Bihlman has written for a number of film and TV projects since the Bihlman Bros. went on hiatus two years ago. He also performs solo at venues throughout the region and with the grunge tribute band, Alice Pearl Garden.

The TART Plan
TART (Traverse Area Recreation and Transportation) has adopted a five year plan to advance the network of biketrails in the Grand Traverse-Leelanau area, boosting public awareness and its fundraising effort.
In a nutshell, TART hopes to:
• Complete a two-mile trail along the east side of Boardman Lake in 2005.
• Pave the remaining 8.5 miles of the the Leelanau Trail completely by 2010-2012.
• Create a 5.5-mile road shoulder trail from Acme to Williamsburg/GT Resort by 2008.
A fundraising Tour de TART will be held Friday evening, July 22 starting at 5-7 p.m., and riding 19 miles from McLain Cycle on 8th Street in TC to Suttons Bay Marina with a buffet dinner at the end. It‘s $20 to ride and $45 for families. Brochures are available at local bike stores or see www.traversetrails.org.

Picturing the Jordan
The Friends of the Jordan are hosting a photo competition this summer, inviting shutterbugs to capture the beauty of the Jordan River Valley in Antrim County. Photos must be taken within the Jordan River Watershed and may depict any aspect of the environment: plants, animals, scenery and activities in any season.

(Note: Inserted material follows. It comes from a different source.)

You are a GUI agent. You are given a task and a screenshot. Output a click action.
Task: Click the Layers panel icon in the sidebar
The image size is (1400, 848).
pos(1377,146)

The group hopes to raise public awareness on the value of the river valley, and to relaunch its own effort as a watchdog organization. Grand prize is $250 with three other $100 prizes. Sponsors include the Charlevoix State Bank and Jordan Valley Animal Clinic.
Entries must be received by August 27. To get involved, see www.friendsofthejordan.org or pick up an entry form at the East Jordan Chamber of Commerce or Animal Clinic.